▶ **抽出テキスト**:
╔══

第2章 島崎邦彦証人調書(甲B60号証関係)

島崎邦彦氏は、地震・津波の専門家であり、かつ、2002(平成14)年に「長期評価」を策定した地震調査研究推進本部・長期評価部会・海溝型分科会の委員の主査であった。島崎証言から、原告らの主張を裏付けることができる。以下、引用し論ずる。


 第1 長期評価について

  1 長期評価の目的

 長期評価は、阪神・淡路大震災の反省を踏まえ、国全体として地震及び津波の研究内容をまとめ、その対策を一般人及び地震防災関係者などに広く速やかに伝えることを目的として作成された。
「阪神・淡路大震災の反省、すなわちそれまで地震調査研究の内容が一般の方や防災関係者に伝わっていなかったということの反省から地震本部が作られ、地震調査研究の内容がすぐに一般の方や地震防災関係者に伝わるようになったわけです。」(島崎第1調書40頁)
「地震の調査研究の成果を一般の方やあるいは防災研究者に伝えると言う目的で地震本部が作られたわけです。そこで、地震調査委員会からいろいろな議論を経た結果を例えば2002年に津波地震の長期評価として公表しているわけです」(島崎第1調書25頁)。

  2 長期評価は、地震の専門家の合意による成果である

 島崎氏は、地震調査研究推進本部・長期評価部会・海溝型分科会の委員の主査として専門家の議論を取りまとめ、全員の専門家が合意した内容として「長期評価」が成立した。
「私は、その長期評価部会の部会長、あるいは海溝分科会の主査を務めておりましたので、そういう意見の中から言わば最大公約数的にまとめていくというのが私自身の仕事でありました。皆さん、独自の見解をお持ちなわけですけれども、その独自の意見をほかの人が賛成しなければやはり引っ込めざるを得ないわけでありまして、だから、そういう意味では、取りまとめた結果が百パーセント満足な結果であると思われるとは必ずしも限らない。ただ、全員で合意した結果というのは大変意義のある結果だと、そのように考えています。」(島崎第1調書24頁)。
 このように、長期評価は著名な地震専門家が結集し、地震・津波の専門家が公の場で議論した末に合意に至った内容であって、信用性は極めて高い。なお、島崎証人は、国の機関が長期評価を策定したにも関わらず、被告国が長期評価の信用性を否定する主張を行うことに対して、「同じ国が何か自己矛盾をしているのではないかと思います」と断じている(島崎第1調書25頁)。

  3 日本海溝寄りを陸寄りと区別し、一つの領域としたことの合理性

   (1) 問題の所在
 被告らが主張の根拠とする「津波評価技術」は「地震地体構造区分」(1991年作成の萩原マップ 別紙図4)【図省略】を参考として「三陸沖北部から房総沖の海溝寄り」の領域を更に区分し(別紙図1:津波評価技術の区分け(甲B2-1-59)参照)、「三陸沖北部から房総沖の海溝寄り」の南側を地震空白域とする。

╚══

▶ **課題 A**:
島崎証人調書の抜粋で出典として示される「島崎第1調書」の頁番号を、重複を除き、初出順にすべて挙げてください。
▶ **課題 B**:
次の(i)～(iii)が島崎証人調書の抜粋の内容と一致するかを「はい」または「いいえ」で答え、判断の根拠となる語句をそのまま引用してください。
(i) 地震本部は津波地震の長期評価を2002年に公表した。
(ii) 島崎氏は、取りまとめた結果は百パーセント満足な結果であると述べている。
(iii) 萩原マップは1991年に作成された。
▶ **課題 C**:
島崎証人調書の抜粋を、最後の文の後から書き継いでください。

▶ **提供資料**:
╔══

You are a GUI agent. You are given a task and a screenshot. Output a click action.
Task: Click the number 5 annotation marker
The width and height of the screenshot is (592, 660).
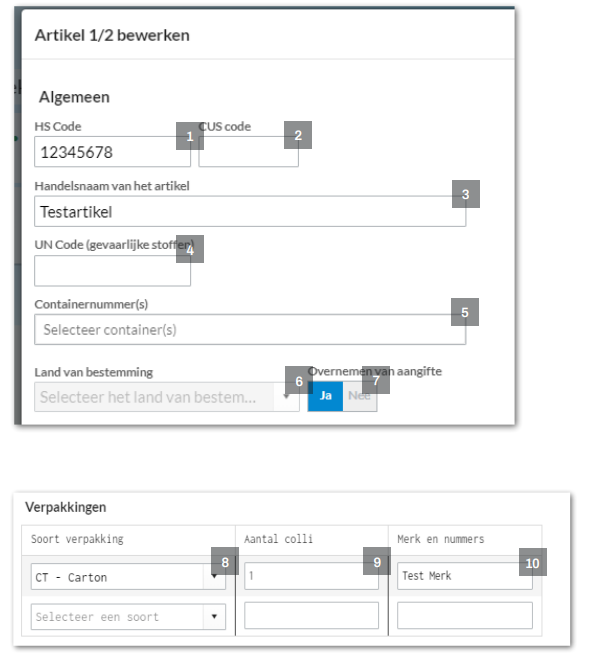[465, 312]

╚══

▶ **解答 A**:
40頁、25頁、24頁

▶ **解答 B**:
(i) はい。「2002年に津波地震の長期評価として公表しているわけです」
(ii) いいえ。「取りまとめた結果が百パーセント満足な結果であると思われるとは必ずしも限らない」
(iii) はい。「1991年作成の萩原マップ」

▶ **解答 C**:
 他方、長期評価は、「三陸沖北部から房総沖の海溝寄り」を一つの領域として区分し(別紙図2:長期評価の区分け(甲B9-15)参照)、この領域において、1896年の明治三陸地震、1611年の慶長三陸地震、1677年の延宝房総沖地震という三つの津波地震が発生したことから、三陸沖北部から房総沖の海溝寄りの地域のどこかで津波地震が発生する確率は今後30年間で20%であると結論した。
 そこで、「三陸沖北部から房総沖の海溝寄り」を一つの領域とするか否かが争点となる。

   (2) 長期評価の区分け(甲B9-15)は合理的である
 島崎氏は、「長期評価」が日本海溝寄りを陸寄りと区別し、「三陸沖北部から房総沖の海溝寄り」を一つの領域と判断した理由として、同領域が北部、中部、南部ともプレートの構造及び地形に差異がなく、津波地震はこの領域のどこでも起こりうることを挙げている(島崎第1調書11乃至16頁)。また、このような見解を採用した根拠として深尾・神定論文を挙げる(島崎第1調書11,12頁 第2調書27頁)
 したがって、「長期評価」の区分には合理性がある。

[島崎第1調書12頁]【図省略】

[島崎第1調書13頁]【図省略】

   (3) 津波評価技術の区分け(地震地体構造区分)を否定
 島崎氏は、「津波評価技術」が北部と南部の波源域を区別したことについて、「断層の設定が非常に恣意的である」点、及び、時間的に限られたデータを根拠としたため「どこにでも起こりうる」地震を考慮していない点を指摘し、合理性を否定する。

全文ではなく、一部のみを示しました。